12/20/2007
facts back up the death penalty’s effectiveness
A great article by John Lott about the effectiveness of the death penalty is here at Investors Business Daily.
He talks about New Jersey dropping the death penalty when a Quinnipiac University poll found that by an overwhelming majority, 78% to 18% of New Jerseyans want the death penalty for -at the very least-cases involving serial and child killers.
The most recent Gallup poll shows that 69% of Americans favor the death penalty. Yet opponents continue to force a widespread public debate over its effectiveness using these arguments:
They say it’s ‘not a deterrent’, yet the numbers tell a different story.
states that reinstituted the death penalty after 1976 collectively saw a significantly bigger drop in murder rates (about 38% larger than in the 12 no-execution states) by 1998. Without executions, murder rates skyrocketed from 1968 to 1976.

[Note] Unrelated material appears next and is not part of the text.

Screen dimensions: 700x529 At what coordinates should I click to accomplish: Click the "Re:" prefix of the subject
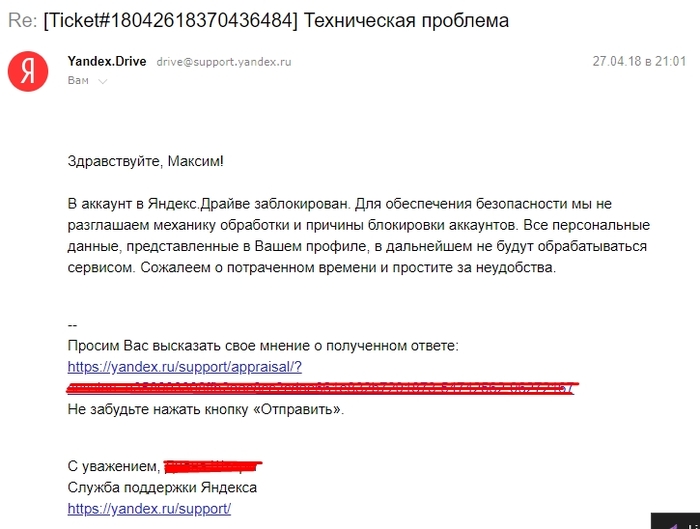point(22,20)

That an innocent person might die.
They still can’t point to a single case in which an innocent person was executed. This is ultimate proof that our justice system works well — making due account, for example, for the fact that witnesses sometimes make misidentifications.
They claim the death penalty is racist.
Others, such as the American Bar Association, claim racial biases in how the death penalty is applied. In fact, while African-Americans have committed 53% of all murders since 1980 in which the killer’s race is known, they have accounted for only 38% of the executions.